## REQUIREMENT
In the listing below, find each line that holds the string "date" and copy it.

## RECORDS FOR PROCESSING
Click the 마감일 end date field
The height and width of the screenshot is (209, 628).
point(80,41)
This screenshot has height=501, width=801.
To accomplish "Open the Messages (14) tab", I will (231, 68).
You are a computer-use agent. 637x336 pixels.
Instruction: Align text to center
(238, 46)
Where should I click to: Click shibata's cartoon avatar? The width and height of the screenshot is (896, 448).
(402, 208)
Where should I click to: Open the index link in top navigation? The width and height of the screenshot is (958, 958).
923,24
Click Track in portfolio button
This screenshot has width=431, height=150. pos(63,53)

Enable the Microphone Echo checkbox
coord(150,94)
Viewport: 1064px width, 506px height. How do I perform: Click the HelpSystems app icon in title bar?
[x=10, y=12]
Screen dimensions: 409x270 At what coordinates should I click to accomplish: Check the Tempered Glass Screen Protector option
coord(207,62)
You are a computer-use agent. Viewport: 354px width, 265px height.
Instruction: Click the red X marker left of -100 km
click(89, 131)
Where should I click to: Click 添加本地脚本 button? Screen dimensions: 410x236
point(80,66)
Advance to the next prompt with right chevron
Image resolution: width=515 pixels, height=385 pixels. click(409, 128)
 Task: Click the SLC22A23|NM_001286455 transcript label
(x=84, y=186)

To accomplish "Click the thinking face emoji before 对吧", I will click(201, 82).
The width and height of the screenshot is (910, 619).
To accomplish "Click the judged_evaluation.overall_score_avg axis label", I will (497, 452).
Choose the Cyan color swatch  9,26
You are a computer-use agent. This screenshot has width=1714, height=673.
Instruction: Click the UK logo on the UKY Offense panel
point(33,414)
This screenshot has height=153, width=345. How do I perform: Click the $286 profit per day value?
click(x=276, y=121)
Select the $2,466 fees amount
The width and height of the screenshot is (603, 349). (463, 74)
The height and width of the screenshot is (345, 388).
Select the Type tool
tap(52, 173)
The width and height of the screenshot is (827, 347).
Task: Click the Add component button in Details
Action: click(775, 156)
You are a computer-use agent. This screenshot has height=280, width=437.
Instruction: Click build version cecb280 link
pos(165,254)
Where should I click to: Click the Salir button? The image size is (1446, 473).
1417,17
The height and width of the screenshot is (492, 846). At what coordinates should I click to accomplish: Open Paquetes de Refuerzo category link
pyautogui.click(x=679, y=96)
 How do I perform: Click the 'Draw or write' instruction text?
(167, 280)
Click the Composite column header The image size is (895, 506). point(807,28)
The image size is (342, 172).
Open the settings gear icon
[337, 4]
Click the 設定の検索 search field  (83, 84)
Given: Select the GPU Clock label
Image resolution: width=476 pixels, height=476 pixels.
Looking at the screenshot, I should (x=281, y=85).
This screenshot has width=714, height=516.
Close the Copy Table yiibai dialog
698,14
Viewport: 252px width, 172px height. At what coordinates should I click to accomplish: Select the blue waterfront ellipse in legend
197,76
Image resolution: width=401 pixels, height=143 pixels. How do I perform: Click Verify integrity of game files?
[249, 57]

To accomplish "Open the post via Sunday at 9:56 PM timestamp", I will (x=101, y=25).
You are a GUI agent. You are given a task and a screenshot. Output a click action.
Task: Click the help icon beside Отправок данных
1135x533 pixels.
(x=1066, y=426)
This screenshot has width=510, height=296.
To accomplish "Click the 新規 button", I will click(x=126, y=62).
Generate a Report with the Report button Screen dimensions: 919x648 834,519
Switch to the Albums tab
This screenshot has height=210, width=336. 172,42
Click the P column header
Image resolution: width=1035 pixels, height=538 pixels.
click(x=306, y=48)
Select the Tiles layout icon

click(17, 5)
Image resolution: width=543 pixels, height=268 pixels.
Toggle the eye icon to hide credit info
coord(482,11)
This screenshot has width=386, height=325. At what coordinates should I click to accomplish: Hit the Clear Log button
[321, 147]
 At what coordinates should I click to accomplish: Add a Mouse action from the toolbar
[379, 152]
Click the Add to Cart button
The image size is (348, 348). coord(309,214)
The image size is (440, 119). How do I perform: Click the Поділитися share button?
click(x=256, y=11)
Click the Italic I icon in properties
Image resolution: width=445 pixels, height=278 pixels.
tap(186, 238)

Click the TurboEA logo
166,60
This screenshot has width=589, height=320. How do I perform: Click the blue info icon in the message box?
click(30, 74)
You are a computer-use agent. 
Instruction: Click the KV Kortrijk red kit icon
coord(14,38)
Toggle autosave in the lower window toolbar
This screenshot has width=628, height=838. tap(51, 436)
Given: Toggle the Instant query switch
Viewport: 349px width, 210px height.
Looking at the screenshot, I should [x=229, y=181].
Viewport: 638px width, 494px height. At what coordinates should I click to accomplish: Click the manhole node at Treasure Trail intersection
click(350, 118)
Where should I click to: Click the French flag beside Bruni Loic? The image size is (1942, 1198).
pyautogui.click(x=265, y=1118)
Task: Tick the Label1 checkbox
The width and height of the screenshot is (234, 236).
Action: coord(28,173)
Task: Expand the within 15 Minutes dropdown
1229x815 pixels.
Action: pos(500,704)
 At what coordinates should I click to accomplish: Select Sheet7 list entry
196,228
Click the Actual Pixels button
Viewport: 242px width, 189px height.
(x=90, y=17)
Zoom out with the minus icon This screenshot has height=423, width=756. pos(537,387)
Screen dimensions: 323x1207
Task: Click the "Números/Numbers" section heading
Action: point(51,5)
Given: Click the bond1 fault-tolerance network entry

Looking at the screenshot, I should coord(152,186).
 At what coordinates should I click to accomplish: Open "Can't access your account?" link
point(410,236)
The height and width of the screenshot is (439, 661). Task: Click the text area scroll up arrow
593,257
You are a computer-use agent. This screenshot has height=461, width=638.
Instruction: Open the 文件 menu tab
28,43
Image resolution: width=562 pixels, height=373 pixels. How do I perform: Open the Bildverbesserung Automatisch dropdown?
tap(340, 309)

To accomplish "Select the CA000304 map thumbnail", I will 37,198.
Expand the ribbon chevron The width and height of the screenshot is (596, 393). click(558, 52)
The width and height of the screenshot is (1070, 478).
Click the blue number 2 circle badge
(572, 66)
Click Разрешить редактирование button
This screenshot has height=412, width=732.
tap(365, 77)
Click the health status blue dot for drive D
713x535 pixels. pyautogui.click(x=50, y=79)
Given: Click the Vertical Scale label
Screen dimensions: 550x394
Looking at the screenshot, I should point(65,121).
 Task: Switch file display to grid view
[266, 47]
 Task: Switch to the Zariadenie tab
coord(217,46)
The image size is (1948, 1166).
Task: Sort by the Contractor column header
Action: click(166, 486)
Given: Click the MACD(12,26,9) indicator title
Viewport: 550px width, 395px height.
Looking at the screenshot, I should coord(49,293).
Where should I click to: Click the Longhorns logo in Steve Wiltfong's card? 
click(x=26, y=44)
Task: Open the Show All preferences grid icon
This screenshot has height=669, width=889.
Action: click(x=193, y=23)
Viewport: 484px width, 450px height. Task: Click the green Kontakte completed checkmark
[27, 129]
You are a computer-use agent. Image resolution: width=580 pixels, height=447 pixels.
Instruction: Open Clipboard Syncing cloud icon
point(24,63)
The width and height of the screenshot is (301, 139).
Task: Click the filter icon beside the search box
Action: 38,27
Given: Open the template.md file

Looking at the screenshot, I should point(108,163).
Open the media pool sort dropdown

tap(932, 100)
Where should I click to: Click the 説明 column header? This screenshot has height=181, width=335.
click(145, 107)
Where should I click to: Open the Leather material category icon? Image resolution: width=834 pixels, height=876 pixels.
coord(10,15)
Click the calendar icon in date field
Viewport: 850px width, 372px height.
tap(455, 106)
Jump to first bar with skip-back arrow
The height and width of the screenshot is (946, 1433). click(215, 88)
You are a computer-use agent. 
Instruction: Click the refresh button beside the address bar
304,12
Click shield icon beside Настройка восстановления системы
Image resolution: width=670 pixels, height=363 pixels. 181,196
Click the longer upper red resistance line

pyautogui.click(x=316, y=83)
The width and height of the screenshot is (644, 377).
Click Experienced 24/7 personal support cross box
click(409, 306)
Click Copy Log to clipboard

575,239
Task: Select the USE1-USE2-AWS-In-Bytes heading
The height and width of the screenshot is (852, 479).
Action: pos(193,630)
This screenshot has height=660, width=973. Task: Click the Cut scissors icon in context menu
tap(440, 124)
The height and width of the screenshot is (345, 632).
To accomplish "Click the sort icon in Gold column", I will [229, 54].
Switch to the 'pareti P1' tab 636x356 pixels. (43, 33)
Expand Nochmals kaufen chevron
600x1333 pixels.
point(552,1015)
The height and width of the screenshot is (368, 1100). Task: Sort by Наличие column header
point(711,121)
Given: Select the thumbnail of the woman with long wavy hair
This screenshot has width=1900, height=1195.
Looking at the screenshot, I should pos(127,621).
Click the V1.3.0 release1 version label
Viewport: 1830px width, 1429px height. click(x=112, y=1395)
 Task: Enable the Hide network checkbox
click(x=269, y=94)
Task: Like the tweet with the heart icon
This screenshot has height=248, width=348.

## REPLY
Click the 마감일 end date field
Click the calendar icon in date field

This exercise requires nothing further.